Thank you for posting "The Dog Hair". I too got a bit weepy and as you said coming to this forum does entail shedding tears, happy or sad. I sometimes feel like I'm torturing myself accompanying sad or difficult situations our members relate. But then I get encouraged thousand times more not only by reading the happy stories but even the sad ones because of the kind words and helpful advices that flood the forum and I can feel that there are a lot of people out there who feel the same way as I do and care about others. It's been 3 months since my baby left me and I'm slowly healing thanks to all the people on this forum, like you, who posted "The Dog Hair" which we totally 'get it'.


----------



## Mel (Sep 9, 2008)

Whoops! I wrote 3months since Mel left me but it's only been 2 months. That just shows how much I'm getting used to the idea of not having her around. I guess it's a good sign.


----------



## Panama Rob (Nov 26, 2015)

Mel said:


> Whoops! I wrote 3months since Mel left me but it's only been 2 months. That just shows how much I'm getting used to the idea of not having her around. I guess it's a good sign.

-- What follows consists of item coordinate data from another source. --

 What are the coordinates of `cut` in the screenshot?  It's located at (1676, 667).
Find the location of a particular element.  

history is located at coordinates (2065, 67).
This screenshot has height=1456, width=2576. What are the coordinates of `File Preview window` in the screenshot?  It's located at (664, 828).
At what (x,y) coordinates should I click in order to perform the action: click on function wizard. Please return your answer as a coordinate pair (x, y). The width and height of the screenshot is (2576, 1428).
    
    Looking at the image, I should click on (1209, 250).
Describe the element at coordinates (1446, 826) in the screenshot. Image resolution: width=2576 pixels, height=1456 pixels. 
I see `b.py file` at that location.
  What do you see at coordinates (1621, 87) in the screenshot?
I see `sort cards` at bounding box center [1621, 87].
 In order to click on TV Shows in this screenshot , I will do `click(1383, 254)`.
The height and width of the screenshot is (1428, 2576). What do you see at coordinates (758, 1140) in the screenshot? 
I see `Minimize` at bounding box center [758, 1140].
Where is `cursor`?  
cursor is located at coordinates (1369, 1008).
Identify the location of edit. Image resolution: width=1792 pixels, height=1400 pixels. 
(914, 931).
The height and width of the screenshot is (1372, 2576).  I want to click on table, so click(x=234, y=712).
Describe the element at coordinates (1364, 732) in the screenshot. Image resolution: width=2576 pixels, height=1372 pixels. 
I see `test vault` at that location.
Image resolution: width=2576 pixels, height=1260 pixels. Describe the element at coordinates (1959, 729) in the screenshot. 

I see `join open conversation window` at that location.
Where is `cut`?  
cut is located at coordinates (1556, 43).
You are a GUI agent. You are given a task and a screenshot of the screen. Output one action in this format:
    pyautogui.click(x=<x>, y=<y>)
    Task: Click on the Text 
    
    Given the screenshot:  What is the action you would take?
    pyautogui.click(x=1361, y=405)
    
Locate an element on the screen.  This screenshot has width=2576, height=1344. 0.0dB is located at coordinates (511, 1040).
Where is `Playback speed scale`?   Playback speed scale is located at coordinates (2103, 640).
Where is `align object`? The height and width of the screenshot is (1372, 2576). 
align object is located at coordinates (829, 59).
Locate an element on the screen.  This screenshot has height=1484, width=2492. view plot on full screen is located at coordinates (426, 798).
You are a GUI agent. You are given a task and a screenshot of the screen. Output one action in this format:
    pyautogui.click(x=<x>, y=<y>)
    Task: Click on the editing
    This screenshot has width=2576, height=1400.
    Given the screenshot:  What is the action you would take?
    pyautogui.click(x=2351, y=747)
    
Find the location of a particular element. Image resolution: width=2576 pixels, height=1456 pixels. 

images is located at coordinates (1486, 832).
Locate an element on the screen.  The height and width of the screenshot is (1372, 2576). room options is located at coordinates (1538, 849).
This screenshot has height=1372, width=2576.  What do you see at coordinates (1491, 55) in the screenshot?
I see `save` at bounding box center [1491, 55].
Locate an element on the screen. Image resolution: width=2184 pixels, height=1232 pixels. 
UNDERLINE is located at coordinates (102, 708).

Sending out a virtual hug. I hope you heal soon and I hope you have a little red land shark around ripping the laces out of your favorite shoes. A little furry rambunctious naughty bundle of love. Mine will be hear soon and I need new shoe laces anyway.


----------



## Mel (Sep 9, 2008)

Thanks Panama Rob for the virtual hug and looking forward to seeing photos of your tattered shoe laces, socks and whatever when your bundle of love arrives!!!


----------



## Mel (Sep 9, 2008)

I wish I hadn´t thrown away this bundle of fur when I brushed Mel on her 12th birthday.


----------



## maggsd (Mar 20, 2012)

*Memories*

I still have a token of fur from my first golden Simba ????and from my dear boys Fluke & Harry ?????? Thanks for posting shed more than a few tears ??


----------



## Karen519 (Aug 21, 2006)

*Rob*

Rob: Thanks for posting that!:wavey:


----------